** Opening Data shown block **

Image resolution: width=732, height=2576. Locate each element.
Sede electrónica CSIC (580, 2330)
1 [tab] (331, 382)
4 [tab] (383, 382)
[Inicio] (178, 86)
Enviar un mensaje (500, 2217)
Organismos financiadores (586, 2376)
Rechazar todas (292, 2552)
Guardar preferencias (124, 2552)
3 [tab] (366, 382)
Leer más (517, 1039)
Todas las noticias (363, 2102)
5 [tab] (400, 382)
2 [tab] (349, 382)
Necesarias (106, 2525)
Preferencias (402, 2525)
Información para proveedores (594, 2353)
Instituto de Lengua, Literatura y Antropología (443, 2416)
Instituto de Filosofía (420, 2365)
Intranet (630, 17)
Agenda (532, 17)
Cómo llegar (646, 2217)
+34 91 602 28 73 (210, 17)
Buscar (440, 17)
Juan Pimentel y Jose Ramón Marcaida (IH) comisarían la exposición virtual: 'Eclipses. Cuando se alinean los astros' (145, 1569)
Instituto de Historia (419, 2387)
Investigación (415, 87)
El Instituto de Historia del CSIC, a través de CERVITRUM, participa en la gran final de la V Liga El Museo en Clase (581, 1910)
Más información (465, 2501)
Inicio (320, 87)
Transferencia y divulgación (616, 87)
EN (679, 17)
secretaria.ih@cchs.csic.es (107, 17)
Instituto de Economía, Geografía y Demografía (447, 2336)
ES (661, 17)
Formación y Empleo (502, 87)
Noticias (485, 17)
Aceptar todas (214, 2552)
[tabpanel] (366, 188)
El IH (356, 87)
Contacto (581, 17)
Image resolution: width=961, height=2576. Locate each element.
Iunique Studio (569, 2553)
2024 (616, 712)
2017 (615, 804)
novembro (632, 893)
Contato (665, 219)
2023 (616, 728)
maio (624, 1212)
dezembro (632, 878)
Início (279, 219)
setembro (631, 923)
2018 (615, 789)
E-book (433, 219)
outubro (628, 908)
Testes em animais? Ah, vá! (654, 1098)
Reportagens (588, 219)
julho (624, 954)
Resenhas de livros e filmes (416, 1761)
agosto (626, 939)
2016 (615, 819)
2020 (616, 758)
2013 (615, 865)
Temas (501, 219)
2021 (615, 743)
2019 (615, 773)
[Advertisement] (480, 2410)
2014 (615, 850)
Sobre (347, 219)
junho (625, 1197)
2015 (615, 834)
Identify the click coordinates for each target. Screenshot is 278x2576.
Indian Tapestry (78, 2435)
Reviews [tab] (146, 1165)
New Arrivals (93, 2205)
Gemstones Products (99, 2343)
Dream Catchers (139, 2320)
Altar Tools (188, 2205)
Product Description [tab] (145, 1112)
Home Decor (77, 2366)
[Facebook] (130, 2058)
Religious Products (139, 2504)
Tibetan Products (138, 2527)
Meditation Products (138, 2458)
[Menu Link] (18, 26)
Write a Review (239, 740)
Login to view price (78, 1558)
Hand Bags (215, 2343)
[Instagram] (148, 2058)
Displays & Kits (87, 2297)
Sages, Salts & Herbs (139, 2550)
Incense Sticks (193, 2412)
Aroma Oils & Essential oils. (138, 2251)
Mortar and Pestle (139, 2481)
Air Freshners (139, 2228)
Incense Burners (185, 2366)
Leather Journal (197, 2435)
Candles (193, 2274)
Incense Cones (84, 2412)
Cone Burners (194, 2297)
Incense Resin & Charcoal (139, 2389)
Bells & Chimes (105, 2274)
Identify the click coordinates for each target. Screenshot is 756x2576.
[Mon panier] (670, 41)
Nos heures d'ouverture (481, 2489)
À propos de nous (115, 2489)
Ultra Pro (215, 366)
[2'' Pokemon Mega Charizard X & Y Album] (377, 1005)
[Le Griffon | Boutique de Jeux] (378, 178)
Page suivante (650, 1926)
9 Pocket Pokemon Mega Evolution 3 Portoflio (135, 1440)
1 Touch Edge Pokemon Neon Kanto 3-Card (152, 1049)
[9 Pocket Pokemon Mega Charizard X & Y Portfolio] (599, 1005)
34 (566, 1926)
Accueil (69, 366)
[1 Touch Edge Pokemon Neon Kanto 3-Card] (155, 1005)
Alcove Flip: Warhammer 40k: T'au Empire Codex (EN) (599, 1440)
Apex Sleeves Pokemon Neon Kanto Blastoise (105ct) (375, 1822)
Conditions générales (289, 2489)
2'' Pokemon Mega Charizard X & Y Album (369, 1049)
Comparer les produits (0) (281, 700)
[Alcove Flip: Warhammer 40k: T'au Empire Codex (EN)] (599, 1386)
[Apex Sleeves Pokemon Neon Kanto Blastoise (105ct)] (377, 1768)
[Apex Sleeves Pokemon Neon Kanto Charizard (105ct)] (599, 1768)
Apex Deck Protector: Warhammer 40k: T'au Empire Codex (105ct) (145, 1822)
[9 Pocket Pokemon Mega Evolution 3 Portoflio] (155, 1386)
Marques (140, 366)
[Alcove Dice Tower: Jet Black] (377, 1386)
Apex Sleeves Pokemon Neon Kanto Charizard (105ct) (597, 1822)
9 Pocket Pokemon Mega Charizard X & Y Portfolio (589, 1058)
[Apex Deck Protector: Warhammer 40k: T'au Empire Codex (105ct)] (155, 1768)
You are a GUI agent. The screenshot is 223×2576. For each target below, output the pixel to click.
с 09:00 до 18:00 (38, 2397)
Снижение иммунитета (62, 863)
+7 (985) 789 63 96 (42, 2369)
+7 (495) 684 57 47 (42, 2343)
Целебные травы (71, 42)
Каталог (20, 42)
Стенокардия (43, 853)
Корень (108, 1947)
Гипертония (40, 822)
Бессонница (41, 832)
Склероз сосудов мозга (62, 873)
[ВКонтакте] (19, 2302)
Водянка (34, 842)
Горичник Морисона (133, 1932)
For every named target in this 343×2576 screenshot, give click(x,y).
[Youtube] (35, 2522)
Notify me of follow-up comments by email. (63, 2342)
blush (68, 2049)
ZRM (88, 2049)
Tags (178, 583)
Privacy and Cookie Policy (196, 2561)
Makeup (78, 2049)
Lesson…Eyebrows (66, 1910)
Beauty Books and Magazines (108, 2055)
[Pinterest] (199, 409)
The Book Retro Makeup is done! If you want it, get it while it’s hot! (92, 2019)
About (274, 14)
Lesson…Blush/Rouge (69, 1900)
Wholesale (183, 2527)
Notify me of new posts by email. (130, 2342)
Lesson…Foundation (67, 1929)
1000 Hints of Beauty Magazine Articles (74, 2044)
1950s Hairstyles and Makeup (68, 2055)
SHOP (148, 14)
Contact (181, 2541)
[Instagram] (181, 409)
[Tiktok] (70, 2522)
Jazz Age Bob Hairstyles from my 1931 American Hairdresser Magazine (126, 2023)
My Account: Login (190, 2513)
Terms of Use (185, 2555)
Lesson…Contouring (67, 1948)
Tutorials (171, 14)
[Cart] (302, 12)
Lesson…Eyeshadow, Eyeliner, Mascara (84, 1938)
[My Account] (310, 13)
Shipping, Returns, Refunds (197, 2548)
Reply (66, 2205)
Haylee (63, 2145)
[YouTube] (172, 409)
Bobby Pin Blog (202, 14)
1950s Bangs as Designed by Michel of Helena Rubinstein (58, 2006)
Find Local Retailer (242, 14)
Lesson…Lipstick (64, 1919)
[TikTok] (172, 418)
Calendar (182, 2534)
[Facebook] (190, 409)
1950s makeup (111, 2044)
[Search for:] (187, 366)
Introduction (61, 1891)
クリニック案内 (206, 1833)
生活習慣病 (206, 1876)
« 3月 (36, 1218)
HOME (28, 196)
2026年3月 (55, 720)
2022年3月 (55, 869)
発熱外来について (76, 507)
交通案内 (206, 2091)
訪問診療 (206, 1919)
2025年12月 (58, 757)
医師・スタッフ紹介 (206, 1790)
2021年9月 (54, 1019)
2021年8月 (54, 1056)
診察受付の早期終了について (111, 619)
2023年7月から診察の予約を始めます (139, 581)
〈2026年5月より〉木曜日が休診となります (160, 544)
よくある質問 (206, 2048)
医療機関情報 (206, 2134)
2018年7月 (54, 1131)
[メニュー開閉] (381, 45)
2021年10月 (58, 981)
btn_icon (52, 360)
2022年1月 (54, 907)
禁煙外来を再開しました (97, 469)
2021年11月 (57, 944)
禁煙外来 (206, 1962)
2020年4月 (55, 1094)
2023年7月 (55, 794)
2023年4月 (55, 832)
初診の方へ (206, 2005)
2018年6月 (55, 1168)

** Closing Data shown block **

> _Exercise_
In the listing above, locate the line containing "Información para proveedores (594, 2353)" and the line containing "Investigación (415, 87)". Transcribe those two lines and everything between them, exactly as written.

> _Expected answer_
Información para proveedores (594, 2353)
Instituto de Lengua, Literatura y Antropología (443, 2416)
Instituto de Filosofía (420, 2365)
Intranet (630, 17)
Agenda (532, 17)
Cómo llegar (646, 2217)
+34 91 602 28 73 (210, 17)
Buscar (440, 17)
Juan Pimentel y Jose Ramón Marcaida (IH) comisarían la exposición virtual: 'Eclipses. Cuando se alinean los astros' (145, 1569)
Instituto de Historia (419, 2387)
Investigación (415, 87)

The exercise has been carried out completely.